#### About this exercise
Print, please, exactly the lines from the one with "Where should I click to: Star" through the final line of the data below, with both ends included and the pictures left out.

----- Material supplied -----

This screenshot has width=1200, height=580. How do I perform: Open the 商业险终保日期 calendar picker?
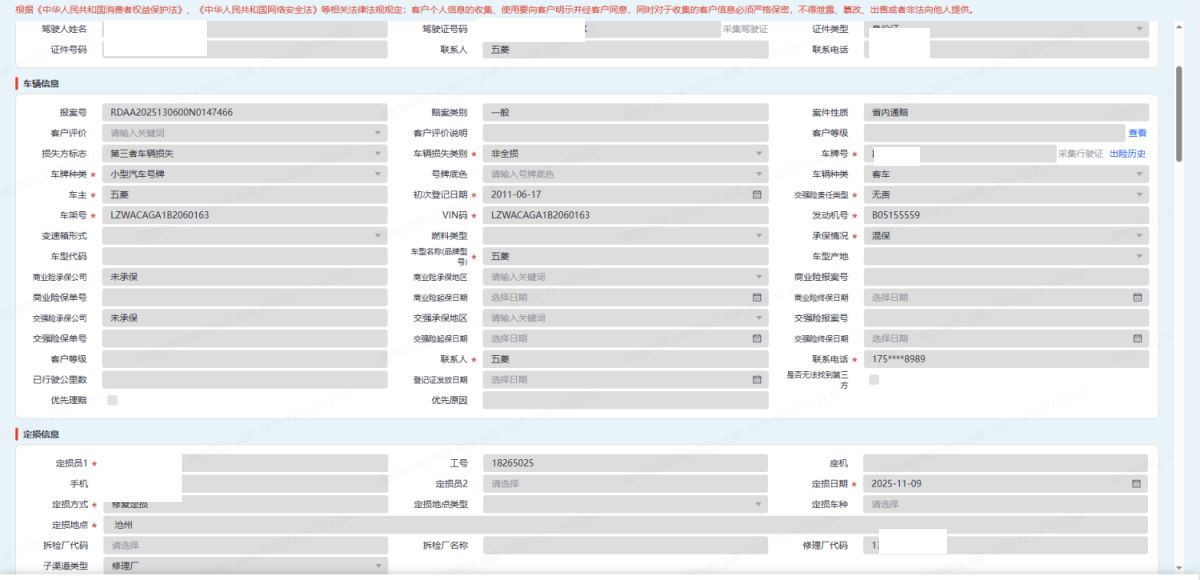click(x=1137, y=297)
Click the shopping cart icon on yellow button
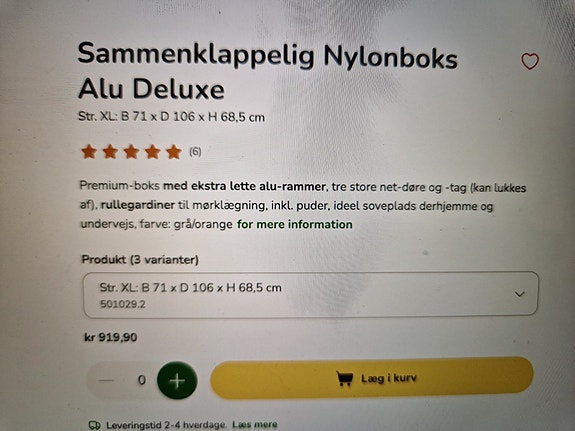 pos(344,378)
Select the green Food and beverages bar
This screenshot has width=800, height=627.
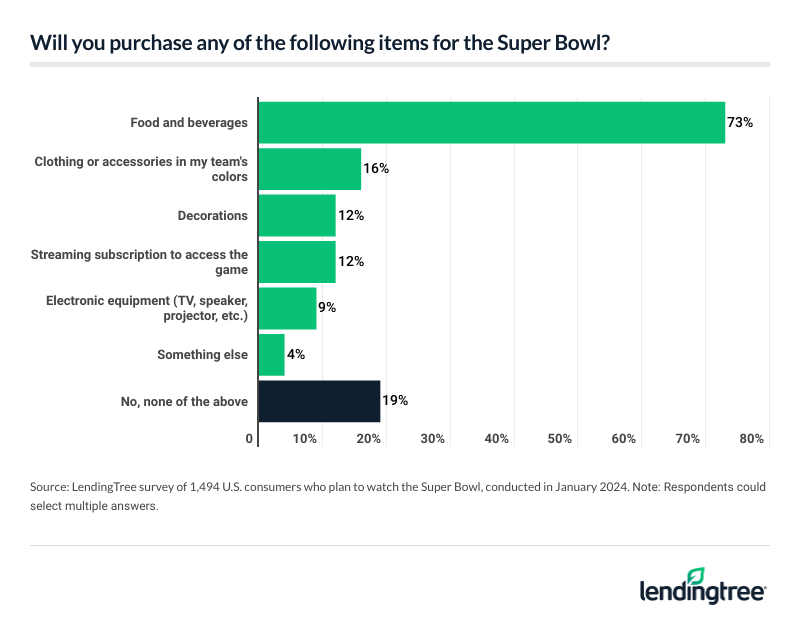point(491,123)
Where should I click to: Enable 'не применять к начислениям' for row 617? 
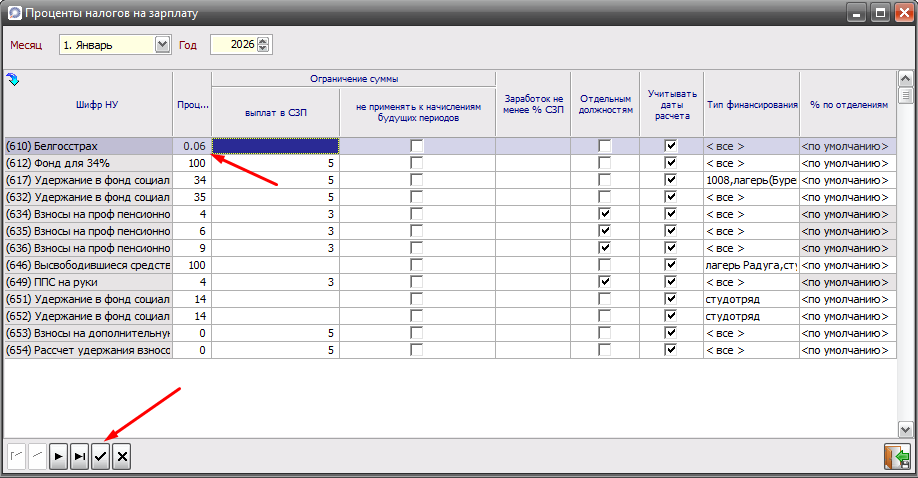pyautogui.click(x=417, y=180)
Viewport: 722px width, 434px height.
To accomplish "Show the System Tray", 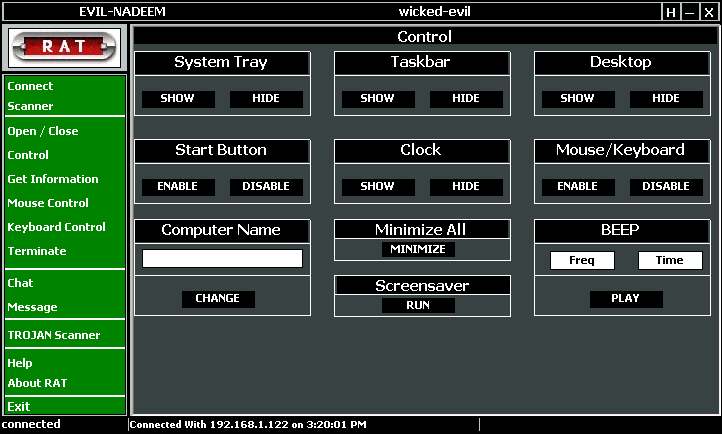I will (178, 99).
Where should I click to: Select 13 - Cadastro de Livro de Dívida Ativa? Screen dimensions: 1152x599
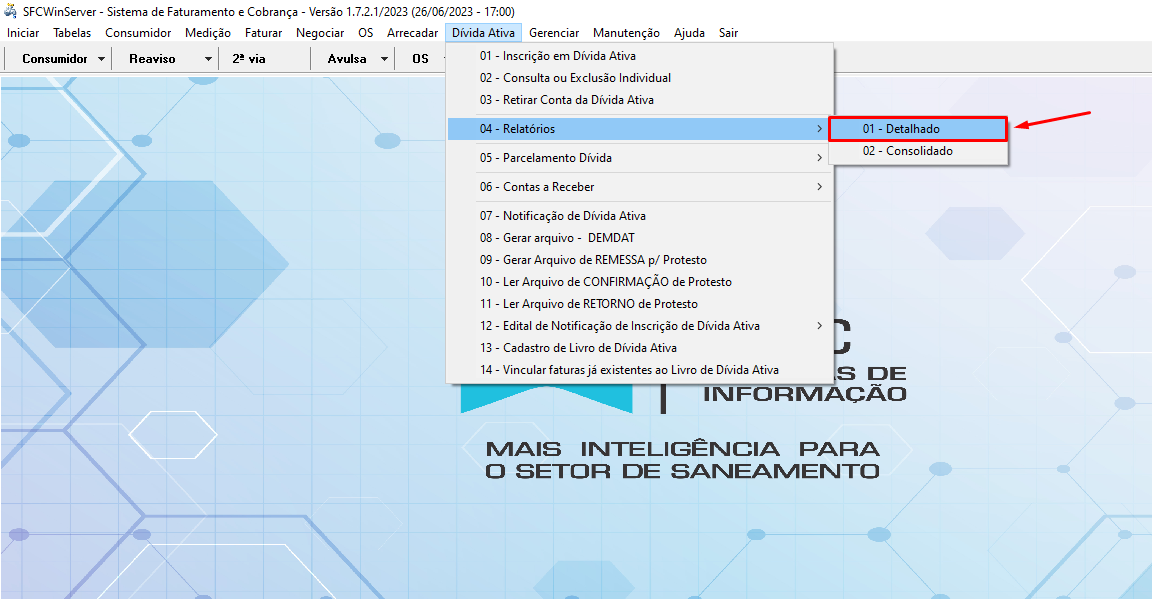pos(578,348)
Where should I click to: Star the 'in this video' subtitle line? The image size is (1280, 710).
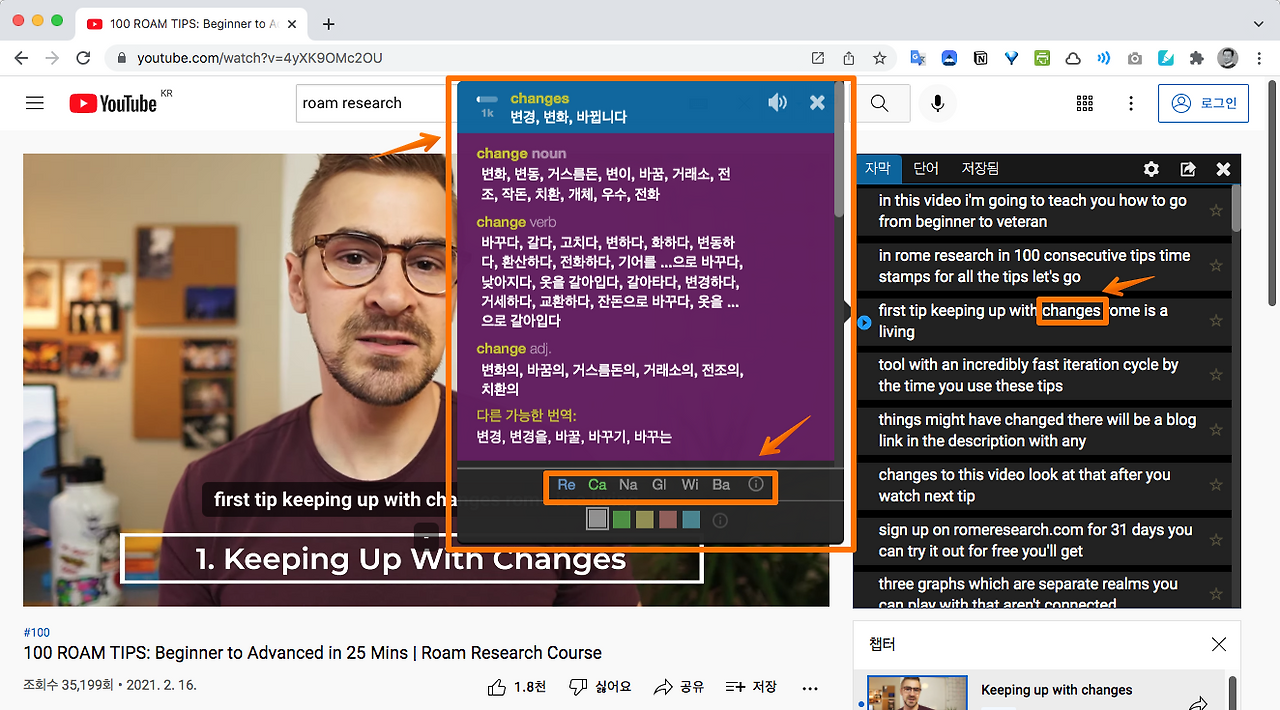pyautogui.click(x=1216, y=210)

-----

#### Exercise result
Where should I click to: Star the 'in this video' subtitle line? The image size is (1280, 710).
pyautogui.click(x=1216, y=210)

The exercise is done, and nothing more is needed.